ABOUT THIS EXERCISE:
Copy out exactly the lines from the start of the data to the line containing "Expand In Progress". Include both.

+++

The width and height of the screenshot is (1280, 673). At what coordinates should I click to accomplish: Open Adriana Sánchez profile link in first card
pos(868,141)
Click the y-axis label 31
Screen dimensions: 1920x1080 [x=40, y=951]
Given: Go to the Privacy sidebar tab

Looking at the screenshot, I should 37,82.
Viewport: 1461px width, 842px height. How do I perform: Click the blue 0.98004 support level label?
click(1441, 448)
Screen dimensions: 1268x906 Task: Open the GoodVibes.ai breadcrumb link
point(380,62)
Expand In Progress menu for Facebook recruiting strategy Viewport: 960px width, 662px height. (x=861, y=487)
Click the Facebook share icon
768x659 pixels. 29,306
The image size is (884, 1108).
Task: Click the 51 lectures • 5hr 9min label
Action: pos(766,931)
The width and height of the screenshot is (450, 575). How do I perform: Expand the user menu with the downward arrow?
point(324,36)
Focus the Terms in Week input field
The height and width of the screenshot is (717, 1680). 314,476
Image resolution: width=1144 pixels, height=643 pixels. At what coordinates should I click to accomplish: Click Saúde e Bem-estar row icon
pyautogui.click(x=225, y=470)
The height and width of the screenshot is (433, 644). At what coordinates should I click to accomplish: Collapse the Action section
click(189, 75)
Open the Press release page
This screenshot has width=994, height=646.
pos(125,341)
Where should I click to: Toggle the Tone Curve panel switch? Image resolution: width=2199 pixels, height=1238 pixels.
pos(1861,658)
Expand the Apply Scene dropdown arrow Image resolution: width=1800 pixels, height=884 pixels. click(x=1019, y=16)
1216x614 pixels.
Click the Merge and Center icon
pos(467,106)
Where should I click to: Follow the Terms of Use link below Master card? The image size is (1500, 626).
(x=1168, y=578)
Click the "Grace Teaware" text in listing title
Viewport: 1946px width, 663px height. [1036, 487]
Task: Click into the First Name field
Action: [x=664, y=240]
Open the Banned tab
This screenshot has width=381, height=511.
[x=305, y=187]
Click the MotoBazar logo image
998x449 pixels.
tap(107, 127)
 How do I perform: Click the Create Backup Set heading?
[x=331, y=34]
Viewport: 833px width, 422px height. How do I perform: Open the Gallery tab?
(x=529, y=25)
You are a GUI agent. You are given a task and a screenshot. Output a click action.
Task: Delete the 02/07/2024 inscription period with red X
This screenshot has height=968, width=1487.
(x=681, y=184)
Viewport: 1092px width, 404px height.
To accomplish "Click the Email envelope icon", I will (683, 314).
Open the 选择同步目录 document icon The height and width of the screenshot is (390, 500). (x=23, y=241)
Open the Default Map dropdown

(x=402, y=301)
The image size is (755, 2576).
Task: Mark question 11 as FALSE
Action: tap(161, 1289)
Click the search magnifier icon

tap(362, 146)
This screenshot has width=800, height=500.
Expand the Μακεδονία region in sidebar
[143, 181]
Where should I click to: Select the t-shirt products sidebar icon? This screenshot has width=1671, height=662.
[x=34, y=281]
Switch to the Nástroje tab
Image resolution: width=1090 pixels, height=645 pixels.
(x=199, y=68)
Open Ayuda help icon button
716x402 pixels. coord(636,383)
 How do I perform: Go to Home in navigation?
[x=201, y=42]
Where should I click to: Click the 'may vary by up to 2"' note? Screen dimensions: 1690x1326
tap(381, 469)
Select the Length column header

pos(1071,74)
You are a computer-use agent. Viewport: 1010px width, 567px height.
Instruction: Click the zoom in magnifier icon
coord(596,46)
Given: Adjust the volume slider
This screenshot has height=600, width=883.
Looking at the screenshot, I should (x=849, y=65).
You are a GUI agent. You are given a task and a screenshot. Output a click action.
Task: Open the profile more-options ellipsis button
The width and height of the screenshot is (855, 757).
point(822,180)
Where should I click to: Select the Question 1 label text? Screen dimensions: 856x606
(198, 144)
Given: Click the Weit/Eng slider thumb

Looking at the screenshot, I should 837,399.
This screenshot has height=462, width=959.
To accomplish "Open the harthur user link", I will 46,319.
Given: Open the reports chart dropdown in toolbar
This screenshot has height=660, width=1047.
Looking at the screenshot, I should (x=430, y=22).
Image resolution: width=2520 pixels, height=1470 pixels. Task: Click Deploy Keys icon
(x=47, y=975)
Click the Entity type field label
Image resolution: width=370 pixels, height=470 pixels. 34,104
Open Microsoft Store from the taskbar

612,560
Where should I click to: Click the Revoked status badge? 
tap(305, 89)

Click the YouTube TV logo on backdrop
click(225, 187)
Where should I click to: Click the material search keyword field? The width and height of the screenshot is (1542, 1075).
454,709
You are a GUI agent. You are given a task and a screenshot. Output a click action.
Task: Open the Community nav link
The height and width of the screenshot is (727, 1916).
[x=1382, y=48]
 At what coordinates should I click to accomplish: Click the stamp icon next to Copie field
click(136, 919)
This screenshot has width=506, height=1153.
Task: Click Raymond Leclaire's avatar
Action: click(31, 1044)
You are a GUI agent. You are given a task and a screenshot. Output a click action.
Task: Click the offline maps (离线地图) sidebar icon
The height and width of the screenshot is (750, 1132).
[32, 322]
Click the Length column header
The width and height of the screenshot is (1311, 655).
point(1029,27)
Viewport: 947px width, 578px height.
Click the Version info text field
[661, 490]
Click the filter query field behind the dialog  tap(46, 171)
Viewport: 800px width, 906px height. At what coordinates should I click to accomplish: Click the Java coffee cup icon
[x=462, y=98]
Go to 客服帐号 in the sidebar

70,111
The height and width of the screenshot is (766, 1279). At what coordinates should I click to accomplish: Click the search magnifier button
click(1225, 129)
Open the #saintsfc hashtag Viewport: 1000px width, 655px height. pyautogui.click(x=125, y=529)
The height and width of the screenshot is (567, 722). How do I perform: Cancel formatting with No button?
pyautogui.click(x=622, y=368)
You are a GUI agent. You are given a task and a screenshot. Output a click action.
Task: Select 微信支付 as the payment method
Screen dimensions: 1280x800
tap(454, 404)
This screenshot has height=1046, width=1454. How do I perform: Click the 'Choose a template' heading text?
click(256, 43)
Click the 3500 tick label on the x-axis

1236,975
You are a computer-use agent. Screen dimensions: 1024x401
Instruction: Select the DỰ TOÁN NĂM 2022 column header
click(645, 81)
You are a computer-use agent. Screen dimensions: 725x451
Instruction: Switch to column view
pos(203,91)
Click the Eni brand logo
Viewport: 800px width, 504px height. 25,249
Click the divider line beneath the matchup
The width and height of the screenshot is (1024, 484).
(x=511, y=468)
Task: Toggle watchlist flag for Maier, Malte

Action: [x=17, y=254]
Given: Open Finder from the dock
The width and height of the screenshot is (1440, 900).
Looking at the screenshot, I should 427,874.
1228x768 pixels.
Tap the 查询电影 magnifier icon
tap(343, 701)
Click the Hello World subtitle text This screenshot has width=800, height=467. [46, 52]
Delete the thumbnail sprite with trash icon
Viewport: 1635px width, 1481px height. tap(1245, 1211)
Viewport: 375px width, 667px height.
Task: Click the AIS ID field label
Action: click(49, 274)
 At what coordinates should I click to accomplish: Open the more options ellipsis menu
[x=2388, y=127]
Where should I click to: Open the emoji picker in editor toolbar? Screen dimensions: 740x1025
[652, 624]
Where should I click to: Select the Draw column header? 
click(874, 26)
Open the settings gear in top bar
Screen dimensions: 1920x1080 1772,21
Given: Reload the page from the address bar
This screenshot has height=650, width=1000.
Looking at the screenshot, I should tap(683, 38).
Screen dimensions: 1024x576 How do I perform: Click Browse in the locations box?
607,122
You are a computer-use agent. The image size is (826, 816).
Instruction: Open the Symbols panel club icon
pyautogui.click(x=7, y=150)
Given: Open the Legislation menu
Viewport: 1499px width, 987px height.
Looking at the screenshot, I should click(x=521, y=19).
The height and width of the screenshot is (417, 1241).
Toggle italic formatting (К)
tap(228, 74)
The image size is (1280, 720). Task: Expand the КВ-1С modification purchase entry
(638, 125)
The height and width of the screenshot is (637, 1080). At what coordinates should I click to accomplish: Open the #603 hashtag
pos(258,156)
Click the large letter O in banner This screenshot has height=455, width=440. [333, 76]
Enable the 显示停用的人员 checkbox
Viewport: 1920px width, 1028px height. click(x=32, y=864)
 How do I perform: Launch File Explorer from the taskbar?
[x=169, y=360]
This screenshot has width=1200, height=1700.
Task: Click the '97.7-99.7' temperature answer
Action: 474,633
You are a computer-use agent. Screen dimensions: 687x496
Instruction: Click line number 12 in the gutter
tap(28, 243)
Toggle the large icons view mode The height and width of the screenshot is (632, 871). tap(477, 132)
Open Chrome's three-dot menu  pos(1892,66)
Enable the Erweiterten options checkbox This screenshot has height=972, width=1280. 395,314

+++

ANSWER SPACE:
The width and height of the screenshot is (1280, 673). At what coordinates should I click to accomplish: Open Adriana Sánchez profile link in first card
pos(868,141)
Click the y-axis label 31
Screen dimensions: 1920x1080 [x=40, y=951]
Given: Go to the Privacy sidebar tab

Looking at the screenshot, I should 37,82.
Viewport: 1461px width, 842px height. How do I perform: Click the blue 0.98004 support level label?
click(1441, 448)
Screen dimensions: 1268x906 Task: Open the GoodVibes.ai breadcrumb link
point(380,62)
Expand In Progress menu for Facebook recruiting strategy Viewport: 960px width, 662px height. (x=861, y=487)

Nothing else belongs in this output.